* Task prompt *
Beginning with the line that contains "This screenshot has", write out each remaining line of the records below exactly. Do not copy any picture.

Saved entries:
-=-=-
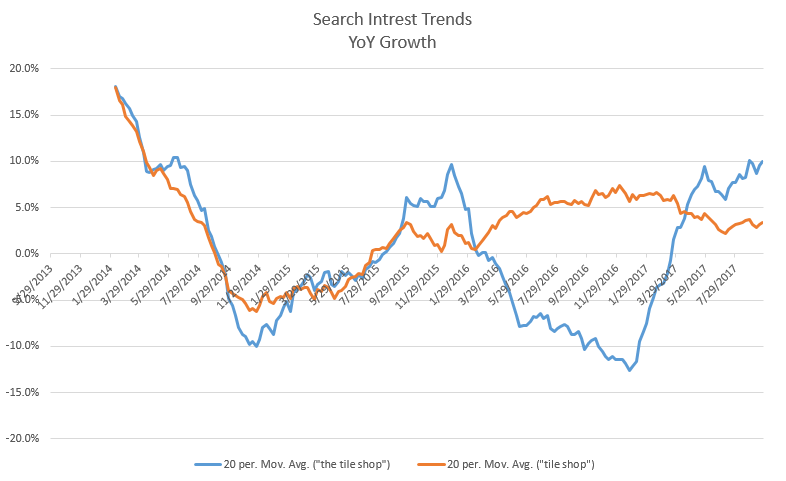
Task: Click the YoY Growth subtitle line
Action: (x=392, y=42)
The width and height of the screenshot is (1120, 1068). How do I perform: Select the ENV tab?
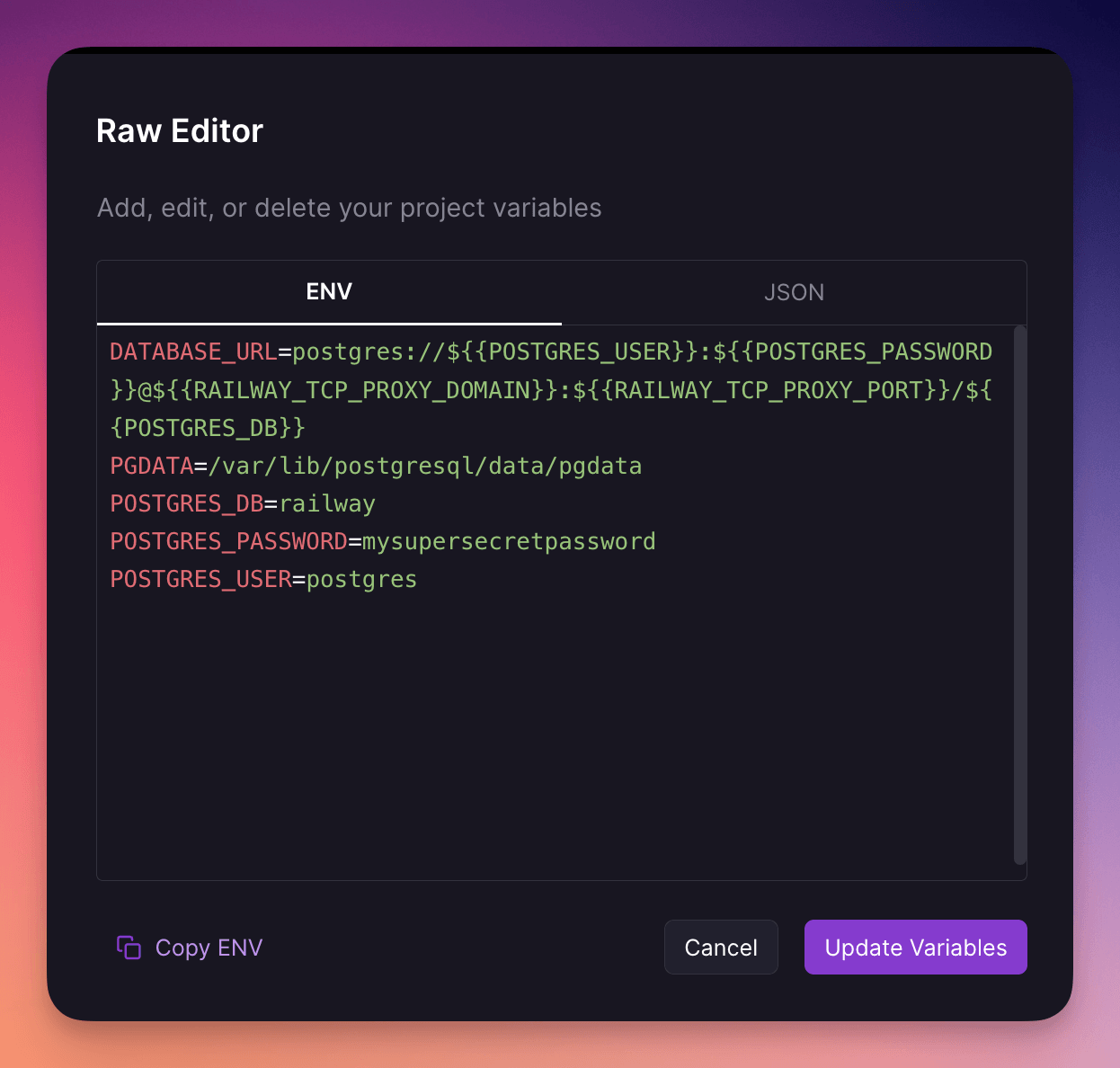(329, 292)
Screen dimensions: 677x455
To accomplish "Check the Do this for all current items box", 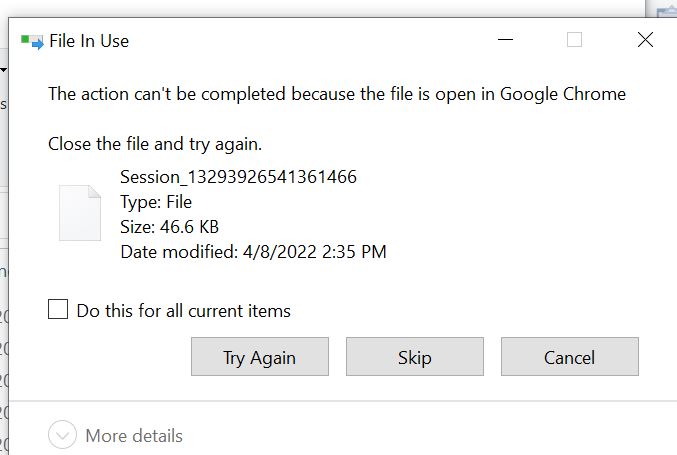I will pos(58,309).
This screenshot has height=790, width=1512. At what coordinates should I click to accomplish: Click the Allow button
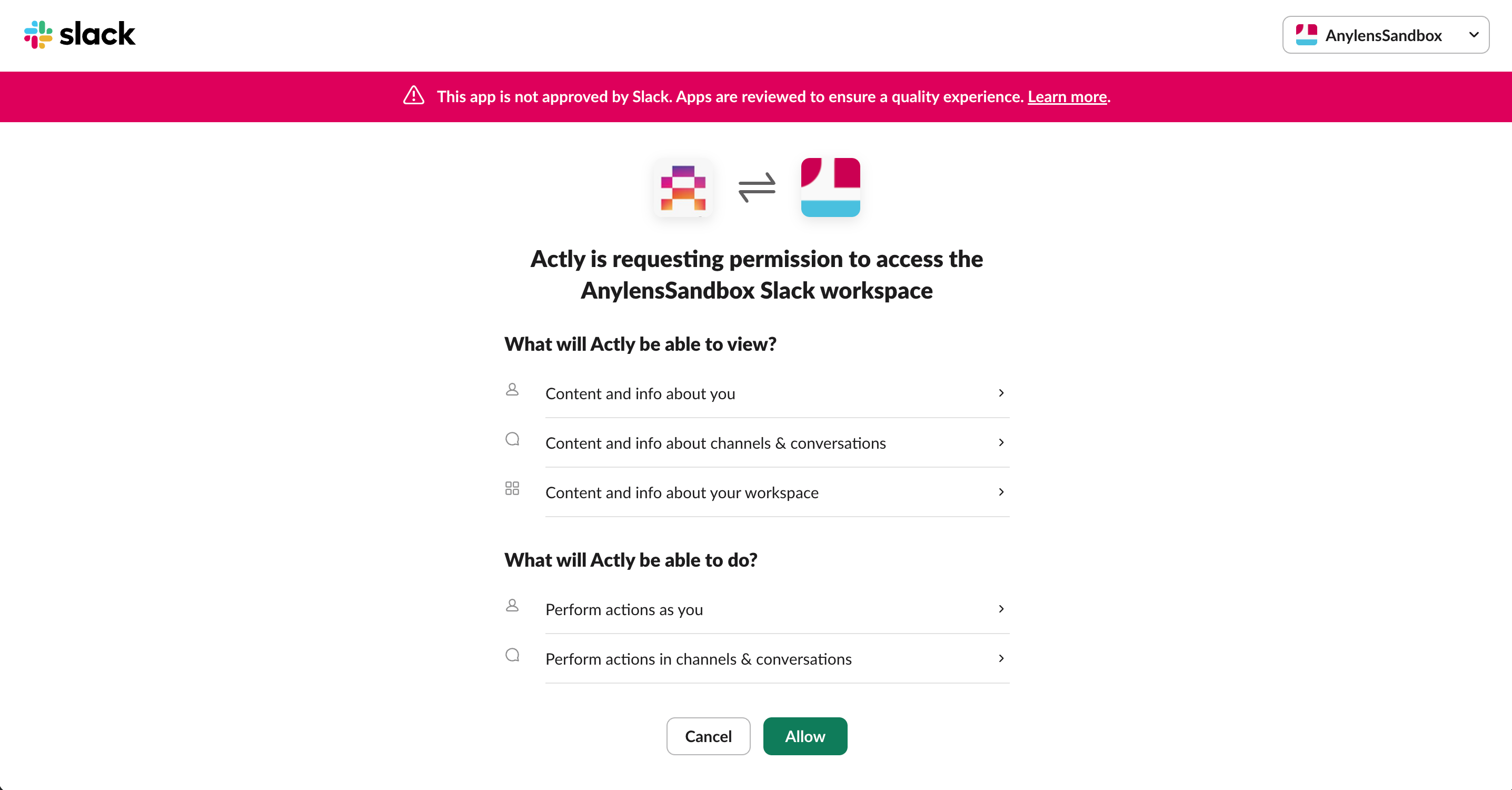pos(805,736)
-=-=-
* Written answer *
This screenshot has height=790, width=1512. At what coordinates should I click to accomplish: Click the Allow button
pos(805,736)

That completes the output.